Using new modeling techniques to analyze data gathered in 1997 by the NASA Galileo spacecraft, astronomers have discovered surprising new details about one of Jupiter’s moons.
A paper published in Nature Astronomy offers the clearest evidence to date that there are “plumes” — eruptions of water vapor — venting from the surface of on an icy moon called Europa. Two UCLA scientists are co-authors of the study: Margaret Kivelson, a space physicist and planetary scientist who is a professor emerita, and researcher Krishan Khurana.
Space scientists have long been interested in Europa because there is evidence to suggest that a vast ocean — like the ones on Earth — lies beneath its icy outer shell. The new research provides further support for the possibility of such an ocean, as well as evidence that there are the types of energy sources in the moon’s interior that would be required if life were to develop on the moon.

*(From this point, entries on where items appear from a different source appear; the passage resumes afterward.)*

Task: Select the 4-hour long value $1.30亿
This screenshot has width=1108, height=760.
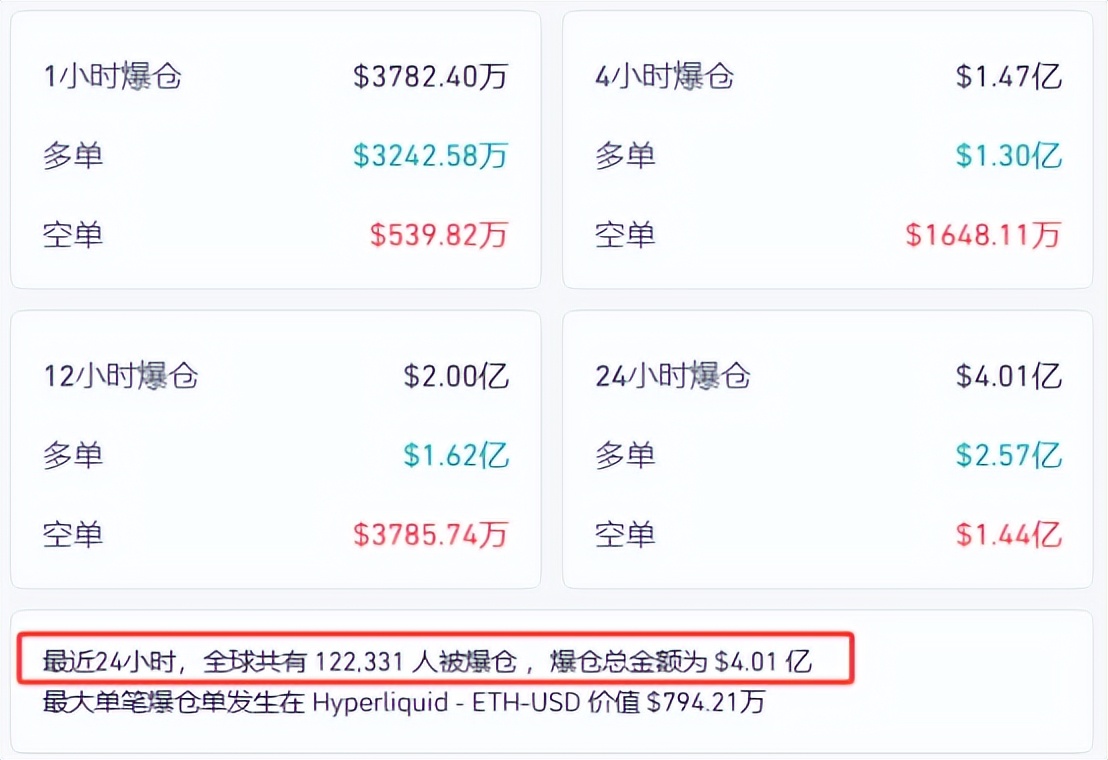Action: [x=1008, y=156]
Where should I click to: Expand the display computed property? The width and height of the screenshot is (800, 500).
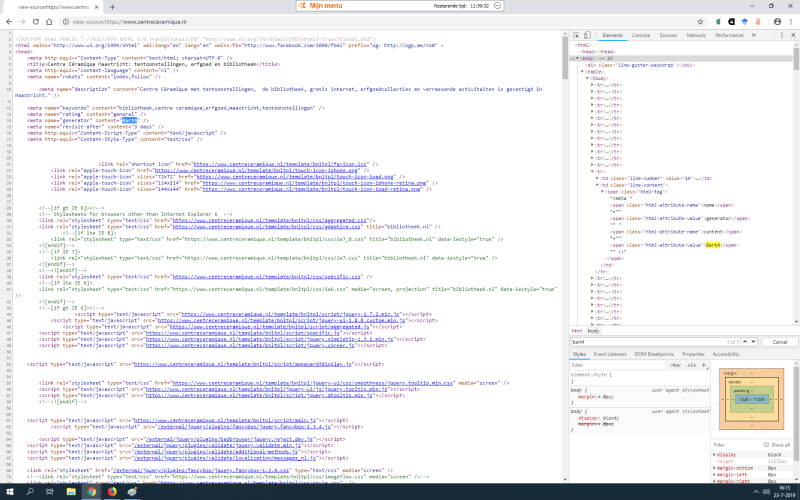click(716, 454)
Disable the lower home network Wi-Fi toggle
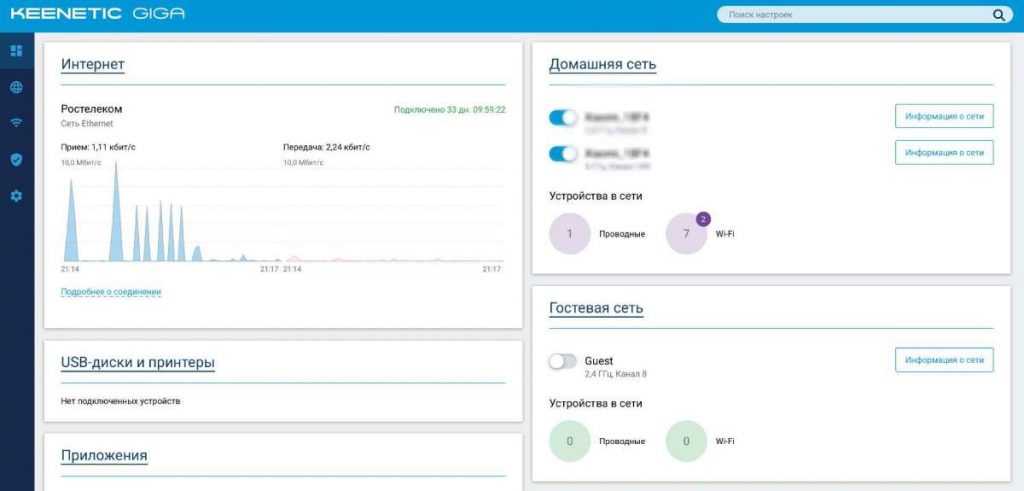Screen dimensions: 1024x491 coord(563,154)
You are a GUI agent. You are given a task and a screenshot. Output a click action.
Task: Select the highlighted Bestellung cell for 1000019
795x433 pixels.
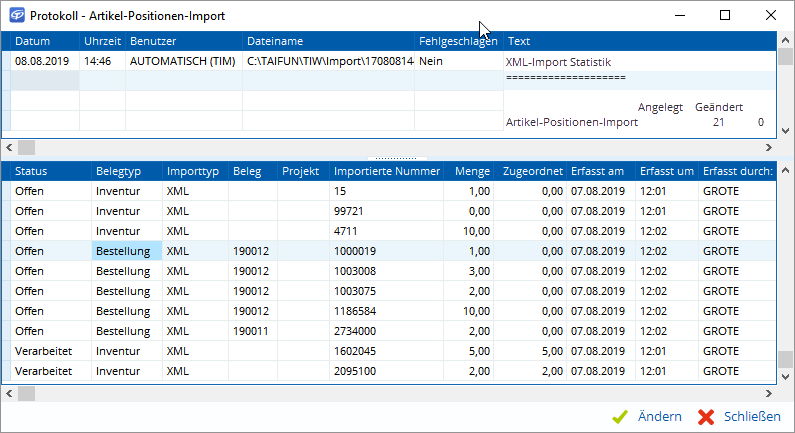point(127,251)
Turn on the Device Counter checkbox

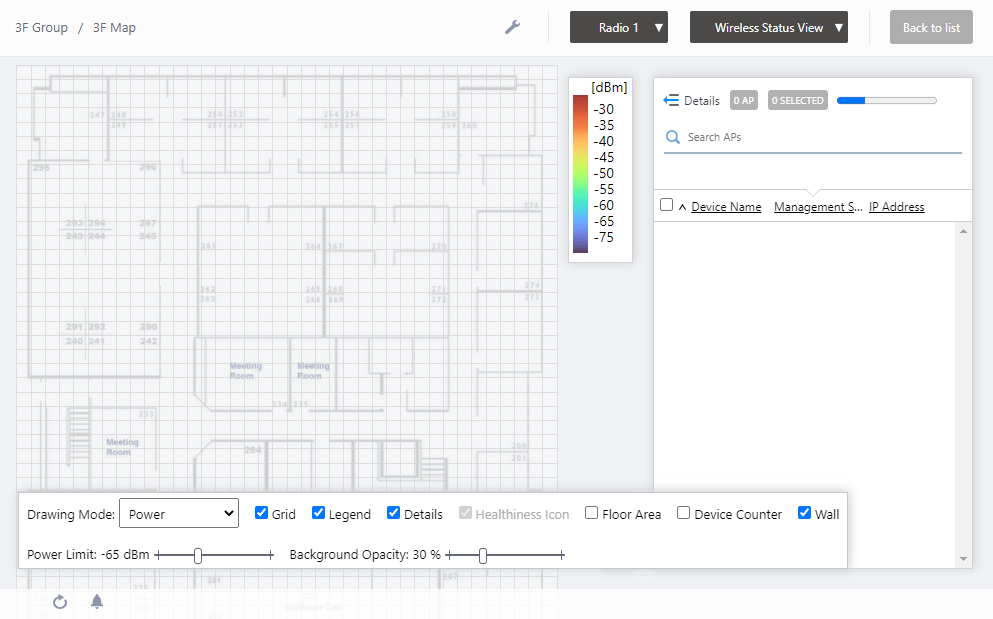(684, 514)
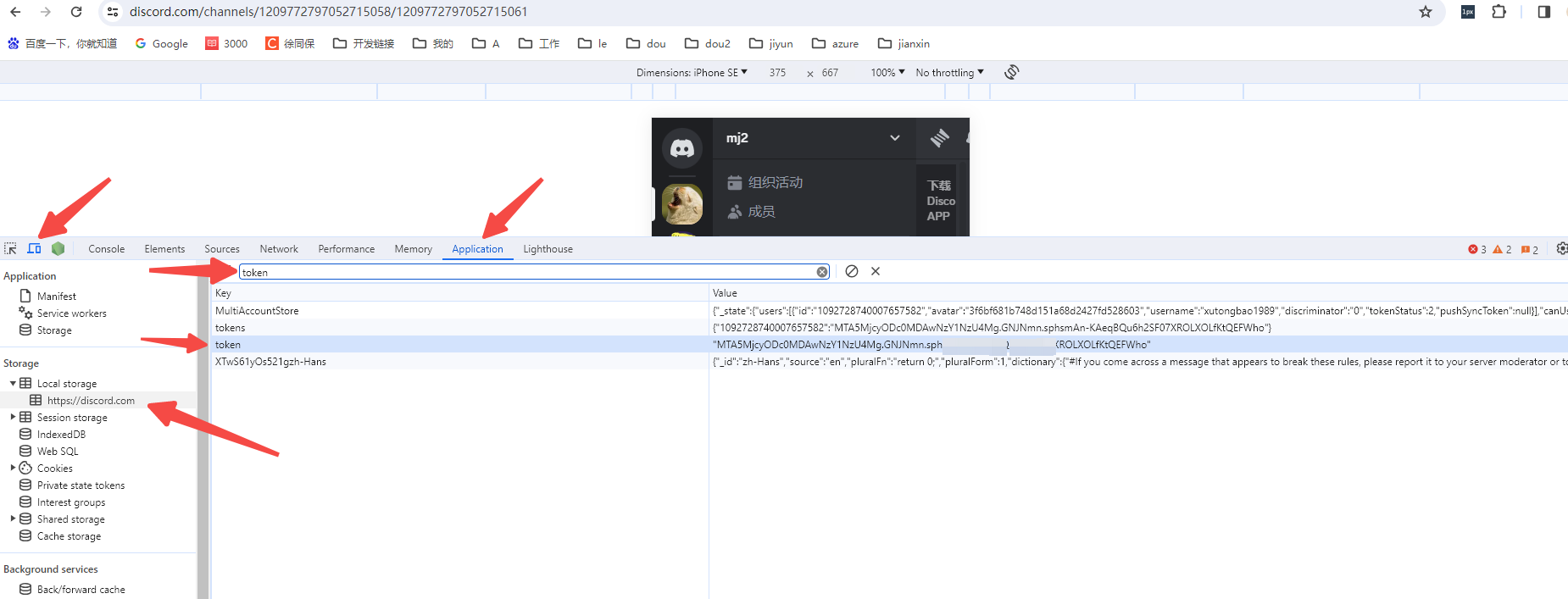Delete selected entry with the X icon
1568x599 pixels.
click(x=876, y=271)
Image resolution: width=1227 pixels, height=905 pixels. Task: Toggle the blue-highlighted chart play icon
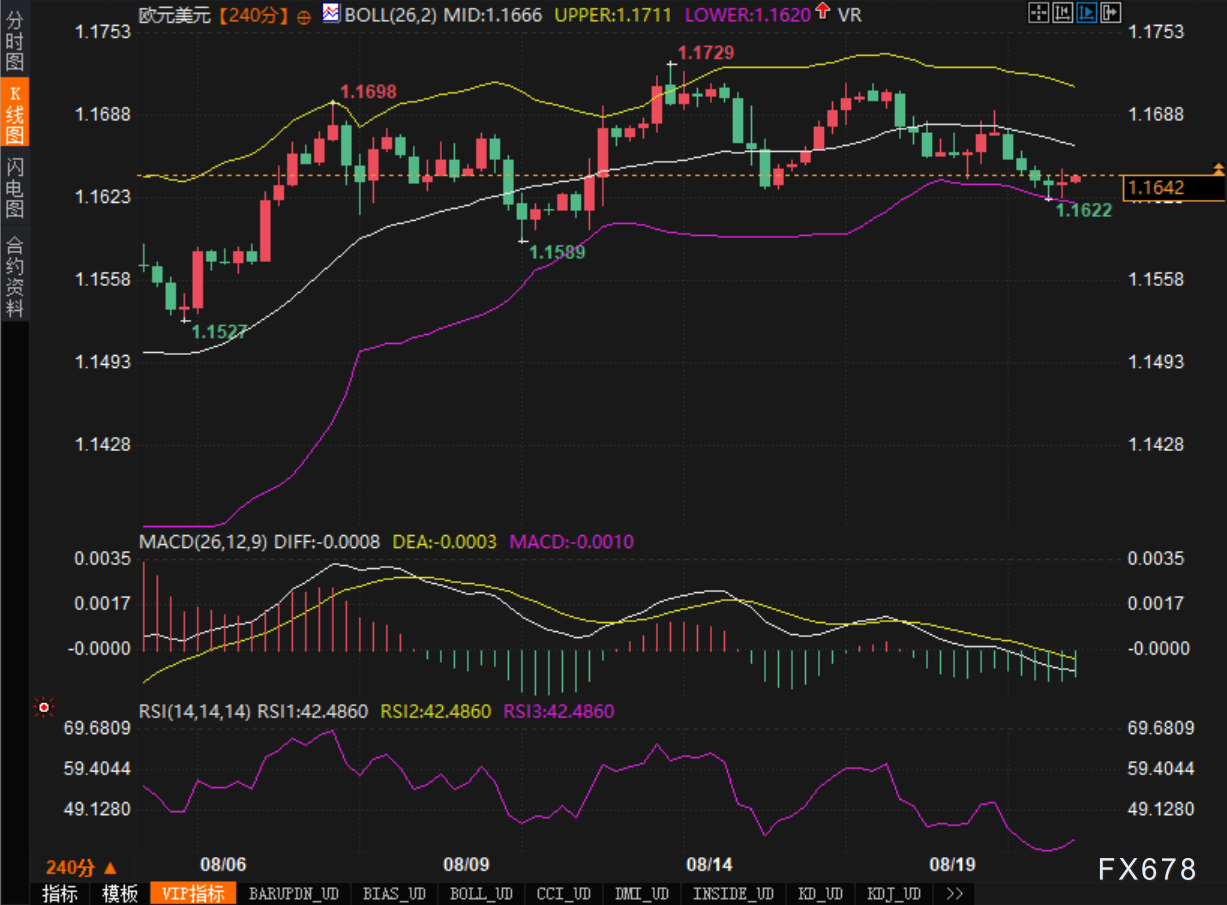(1085, 12)
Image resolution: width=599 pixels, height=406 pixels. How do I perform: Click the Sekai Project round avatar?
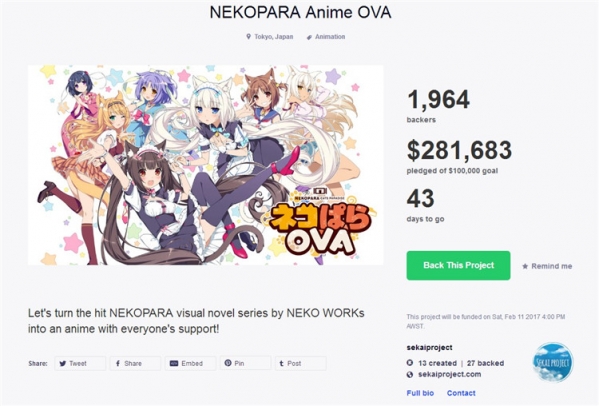[552, 362]
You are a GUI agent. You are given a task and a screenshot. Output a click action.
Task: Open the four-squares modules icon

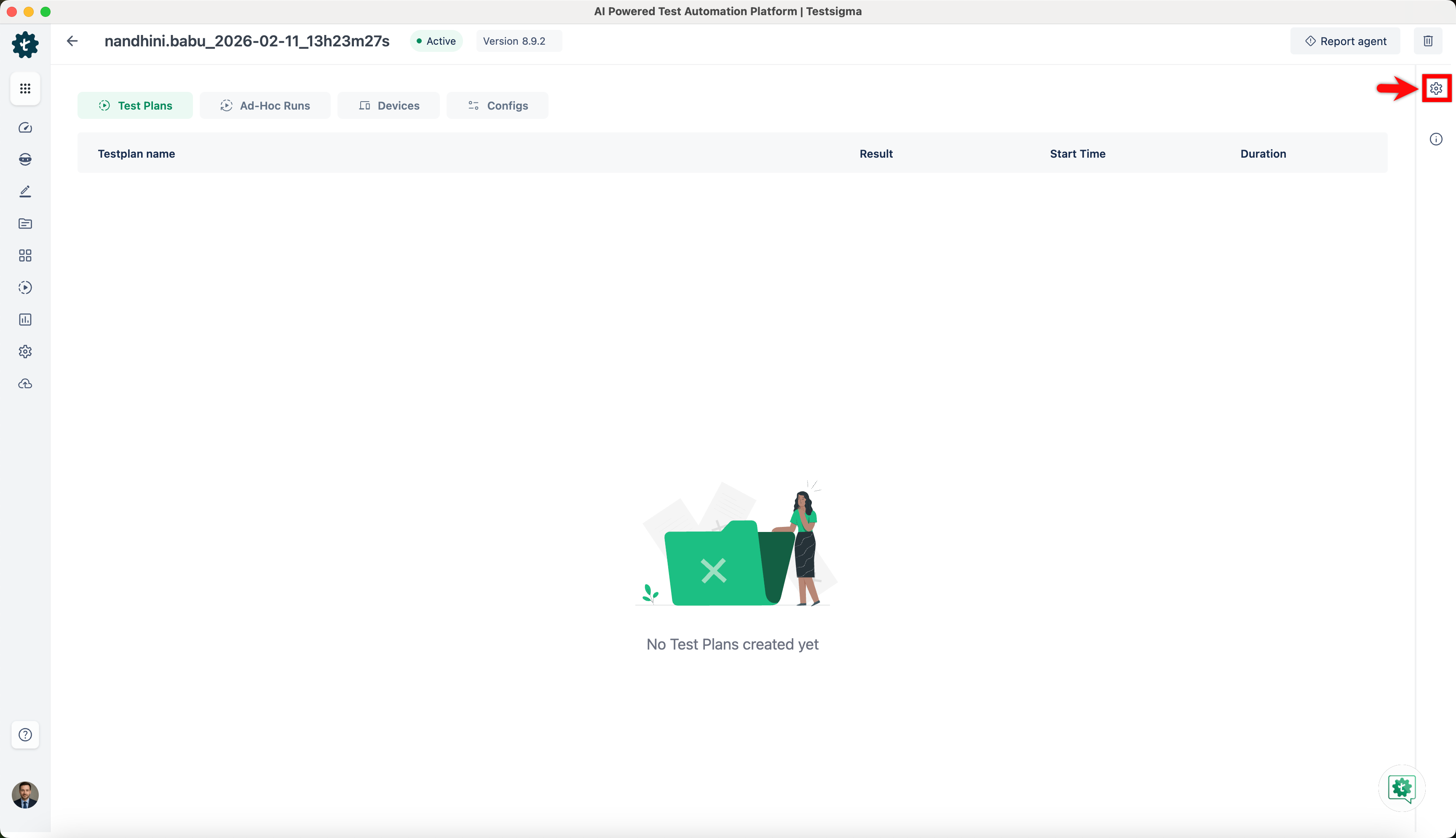[25, 255]
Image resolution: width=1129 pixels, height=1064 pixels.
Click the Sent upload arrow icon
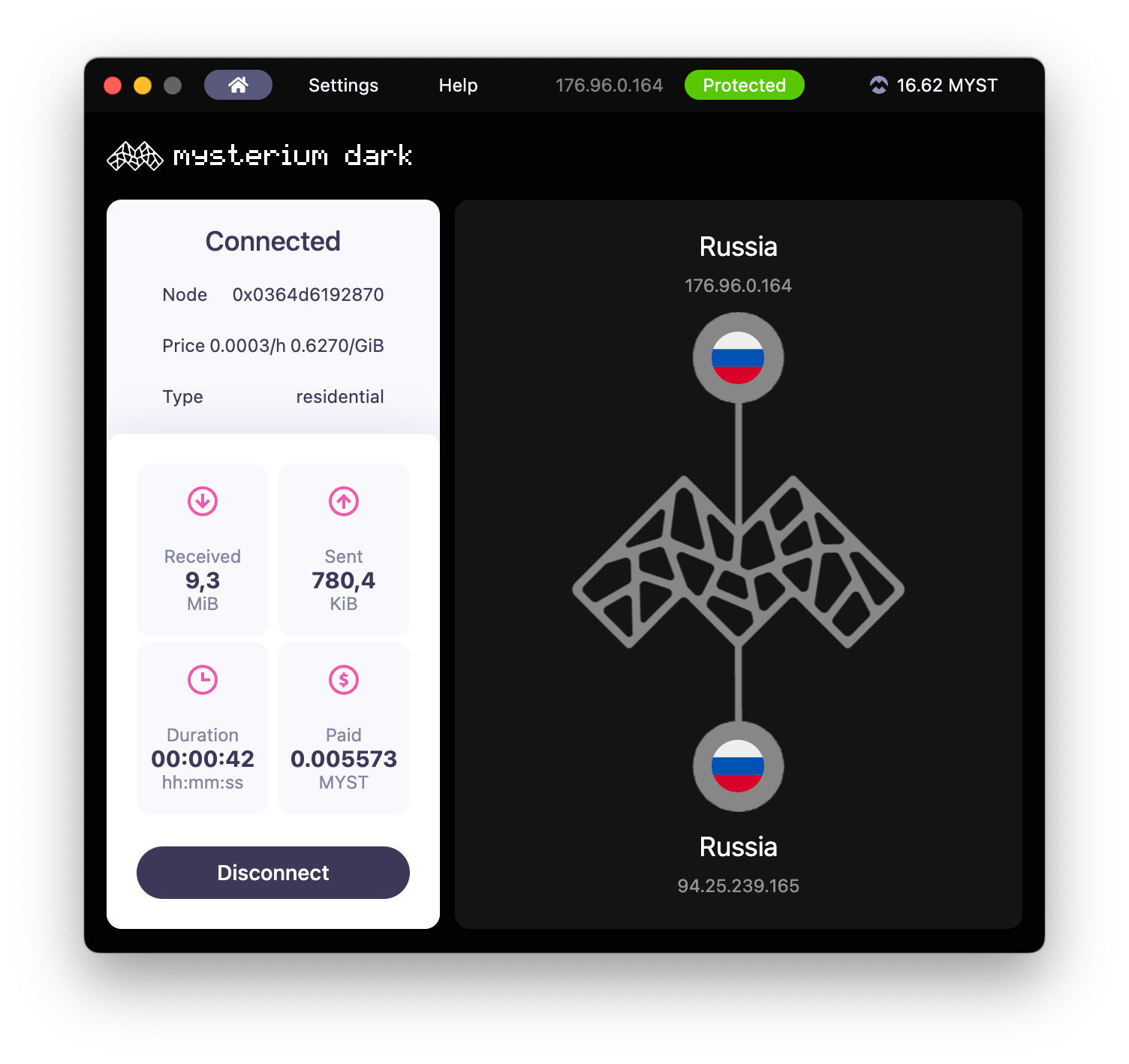tap(344, 501)
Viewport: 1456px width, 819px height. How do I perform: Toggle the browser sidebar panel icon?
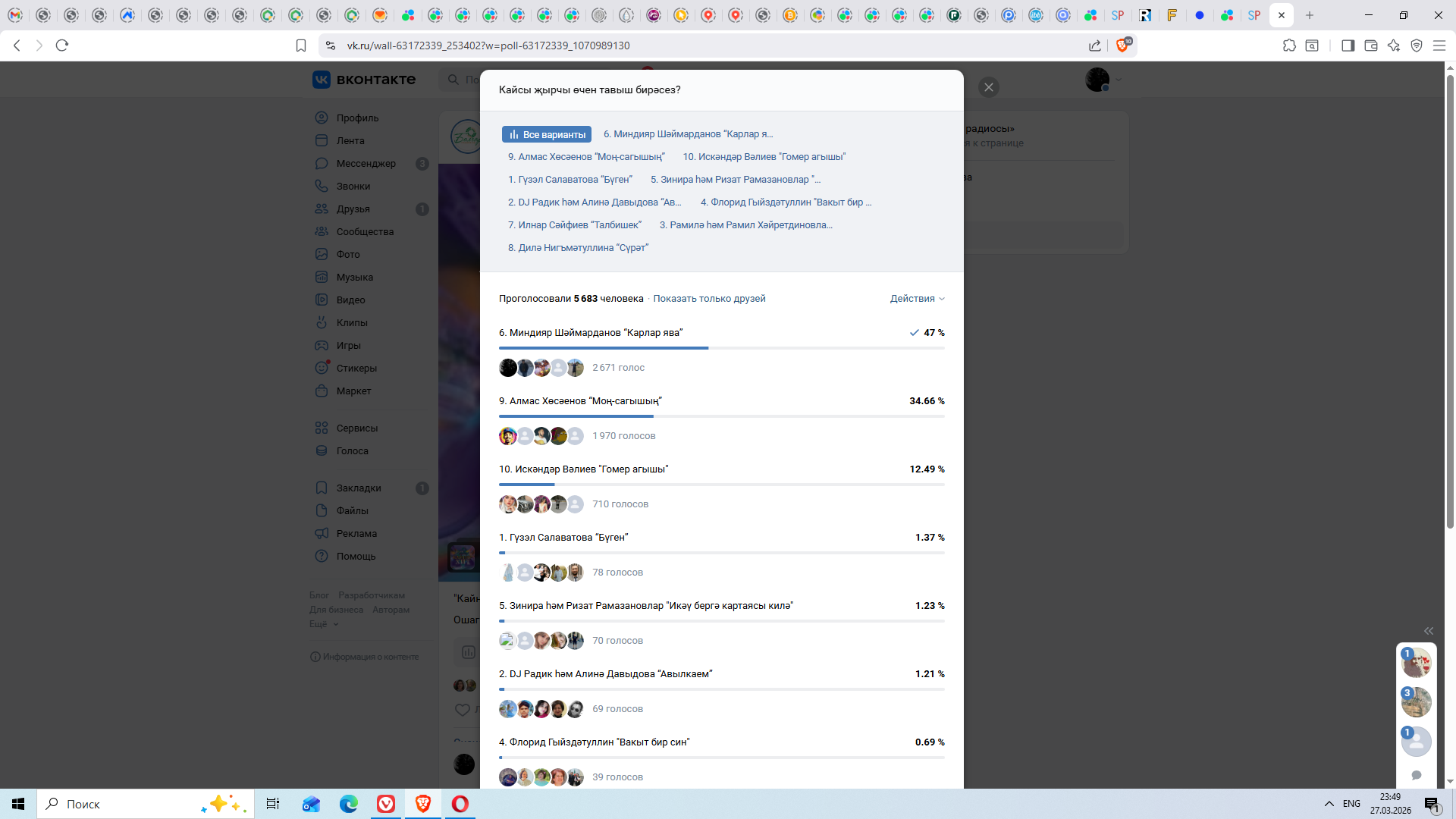click(x=1348, y=46)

In the 1990s, Kivelson led the team that designed and built the device on Galileo that recorded magnetic field signatures. Because magnetic fields are generated by flowing currents, measuring the magnetic fields provides information about where they come from, which in turn suggests information about the characteristics of the moon itself.
Galileo collected data from as close as 124 miles above Europa’s surface, but at the time, mission scientists didn’t think to look for plumes. Over the next few years, though, new data from a separate NASA mission — the Cassini spacecraft’s study of Saturn and its moons — led Kivelson and her colleagues to suspect that there was more to be learned by analyzing the measurements Galileo had made near Europa.
In early 2017, Kivelson, Khurana and Xianzhe Jia — a University of Michigan space physicist who earned his doctorate at UCLA — attended a NASA presentation about the agency’s planned Europa Clipper mission, which is scheduled for a launch in the early 2020s. The researchers examined the information gathered during the 1997 flyby and, indeed, the high-resolution magnetometer data showed something strange.
Drawing on what scientists had learned from the exploration of plumes on Saturn’s moon Enceladus by NASA’s Cassini mission, Jia focused on an anomaly that had never been explained, and then applied it as strong evidence of plumes.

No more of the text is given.